- **Data for review**
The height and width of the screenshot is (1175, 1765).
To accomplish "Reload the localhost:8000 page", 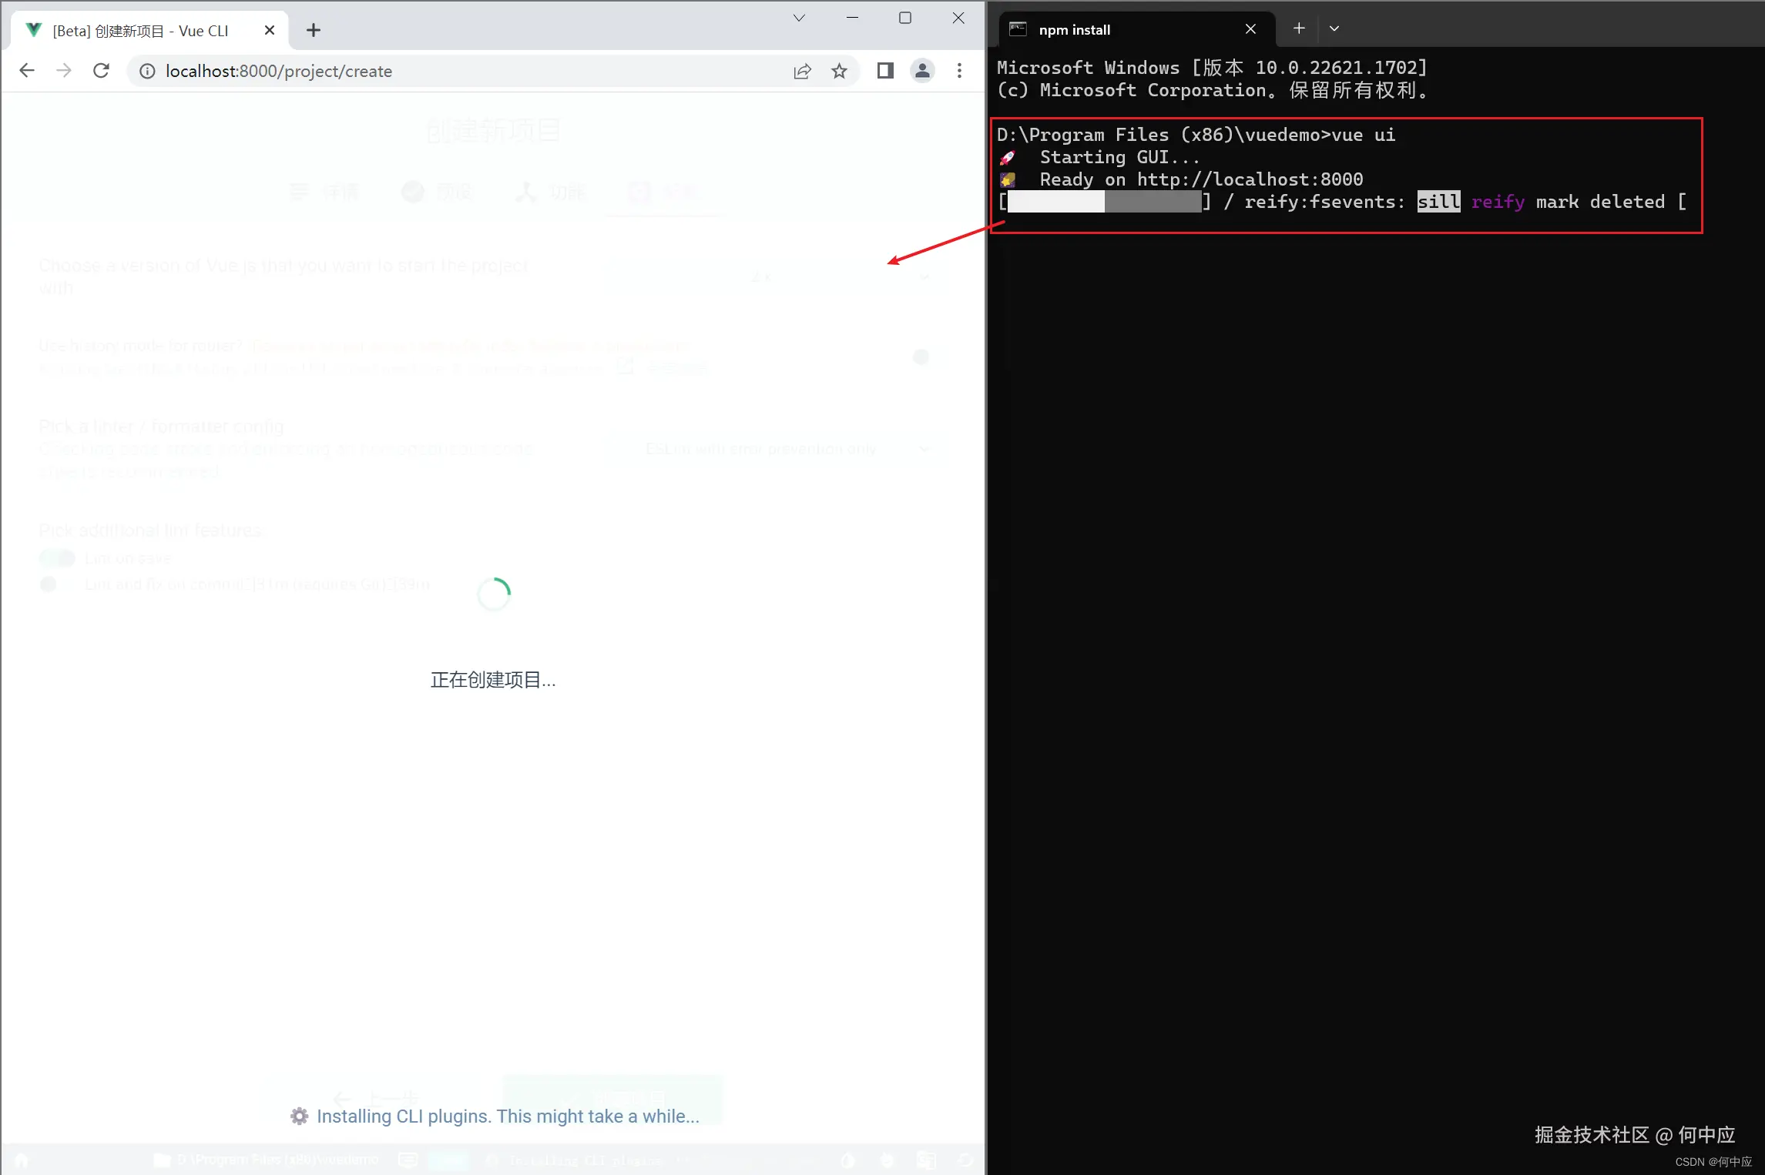I will [x=101, y=71].
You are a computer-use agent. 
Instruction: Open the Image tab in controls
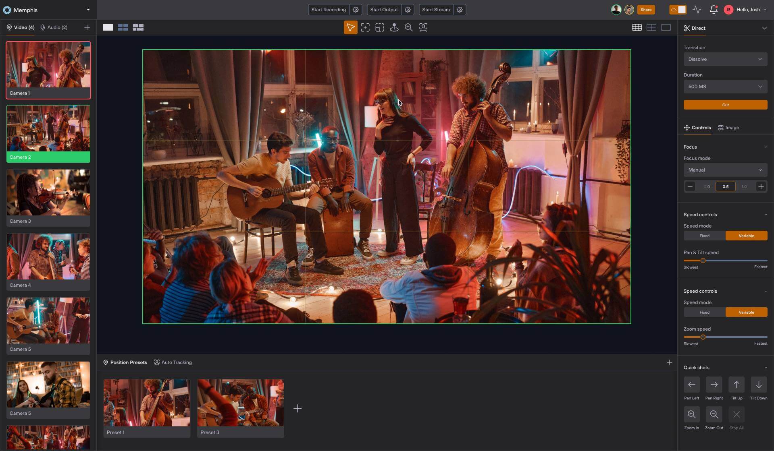(x=728, y=128)
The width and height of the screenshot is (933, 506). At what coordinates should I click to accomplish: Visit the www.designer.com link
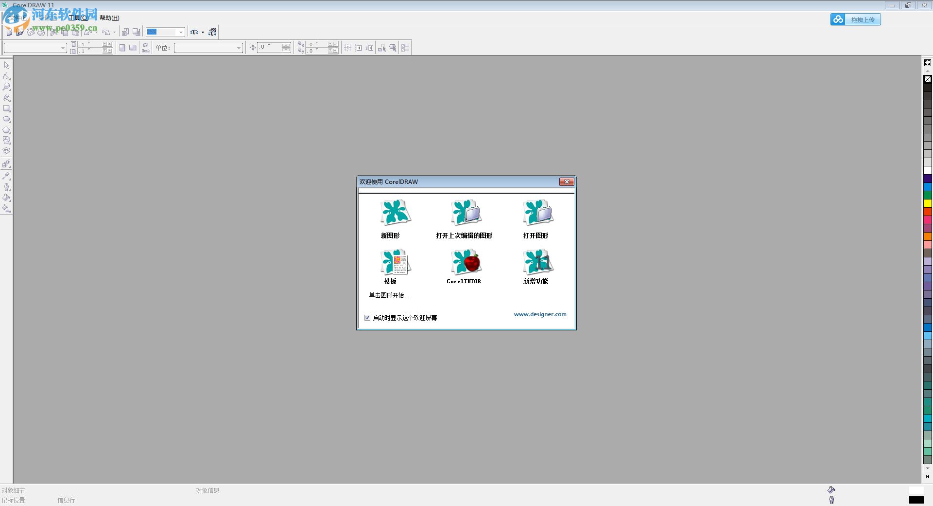pyautogui.click(x=540, y=314)
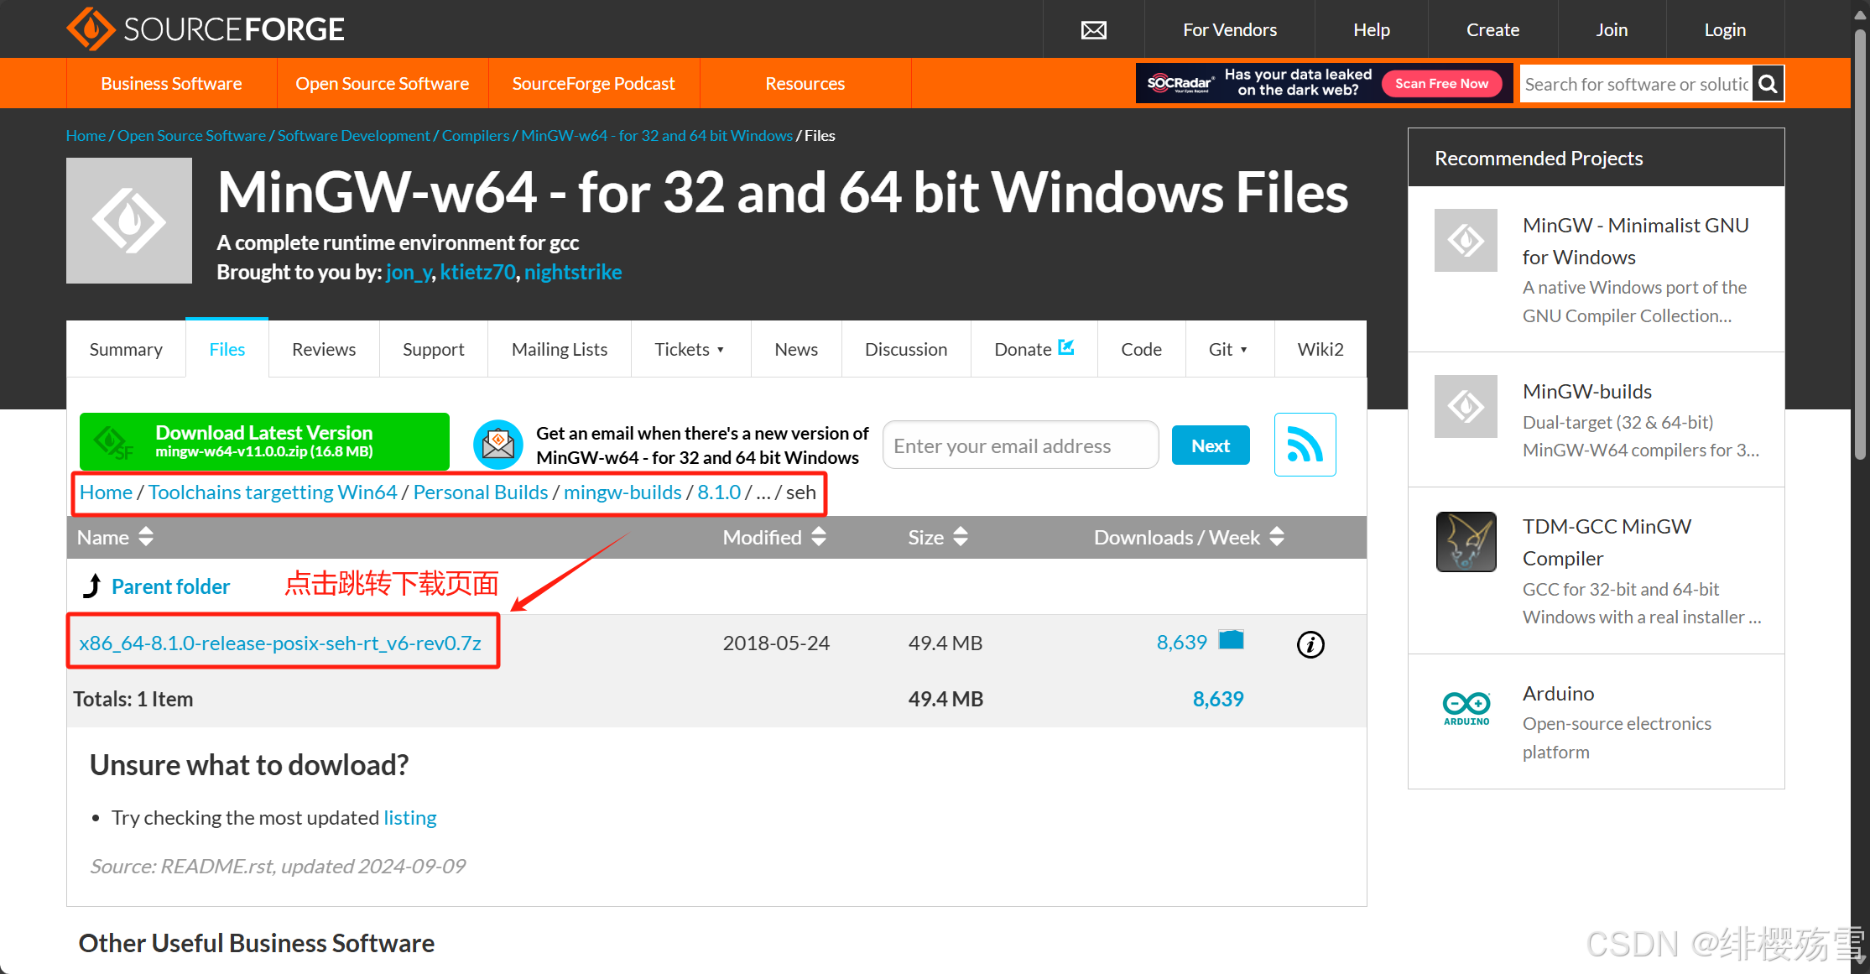Click the info icon for the 7z file
Screen dimensions: 1870x974
[1310, 644]
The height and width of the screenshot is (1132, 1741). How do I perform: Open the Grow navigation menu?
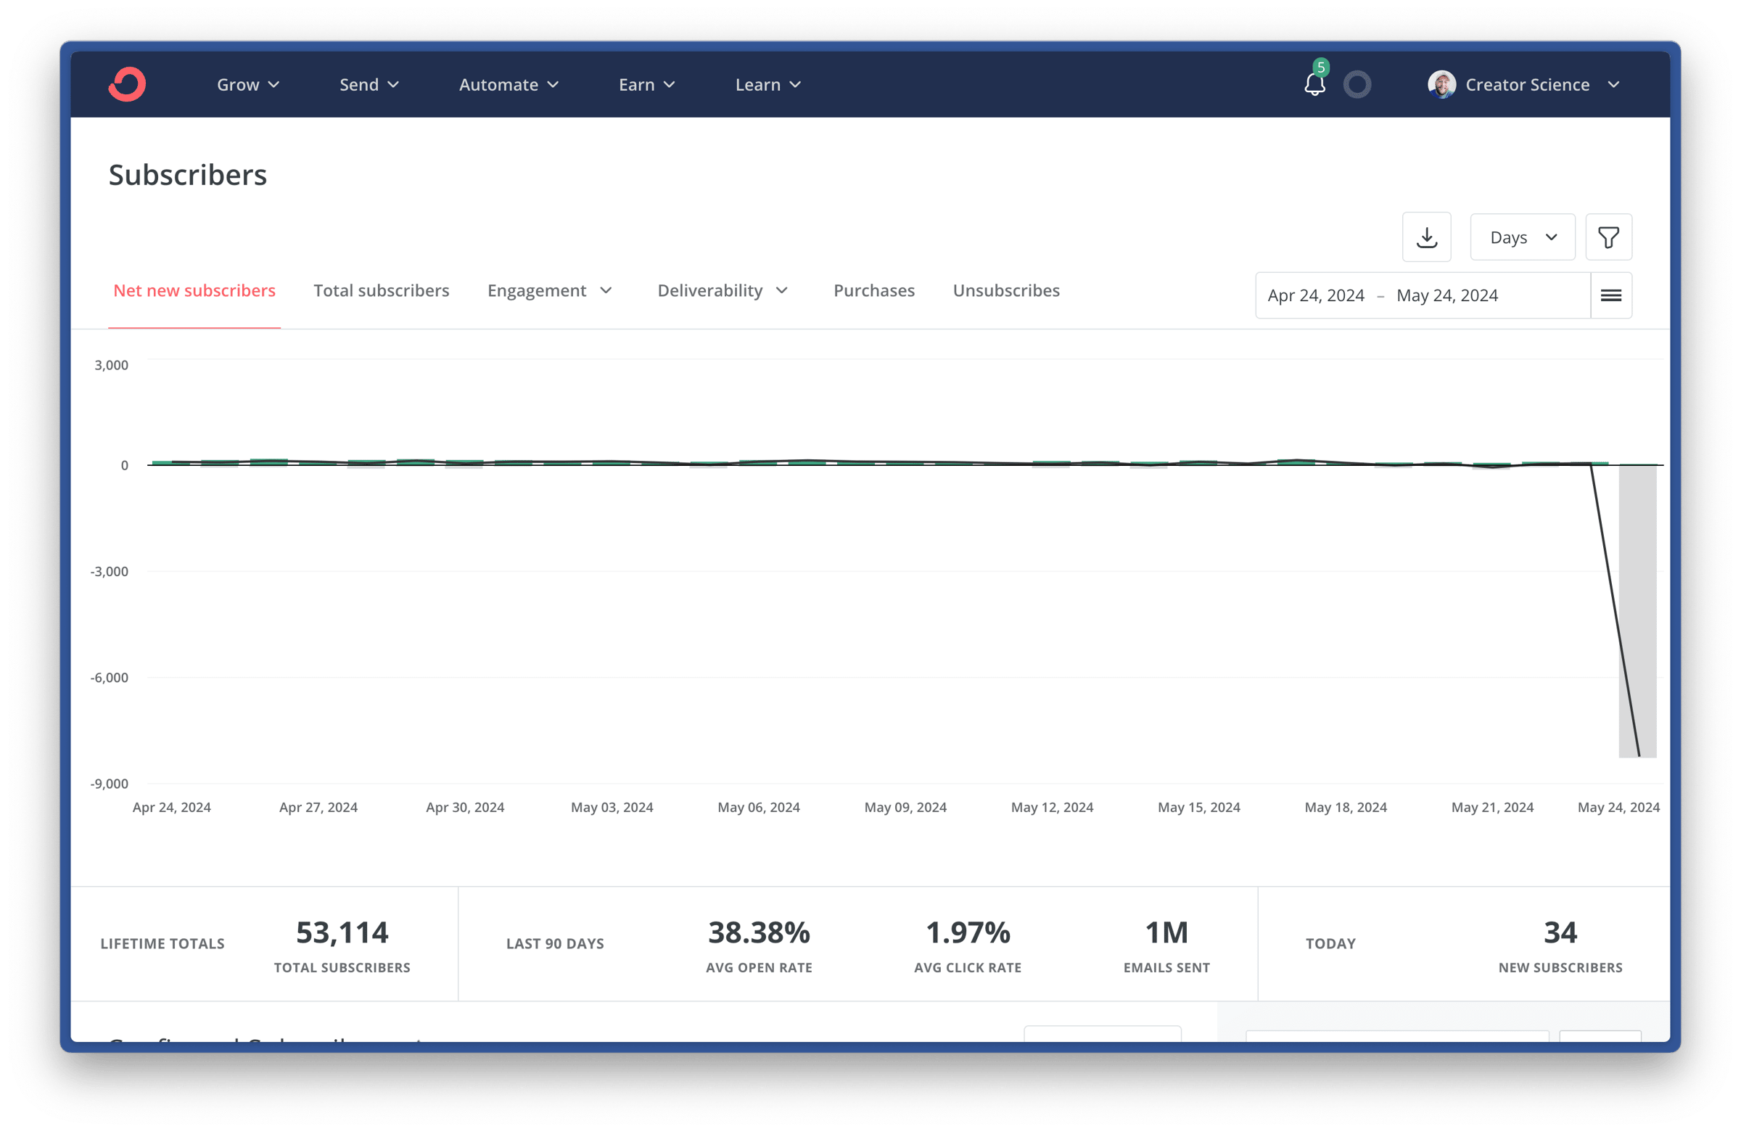click(248, 85)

- **What to do**
Go to the line containing "The height and width of the screenshot is (1132, 1741).", then write out word for word every line from there to the end of the listing. Keep both end lines and drop the pictures.

- **Written solution**
The height and width of the screenshot is (1132, 1741). How do I perform: Open the Grow navigation menu?
click(248, 85)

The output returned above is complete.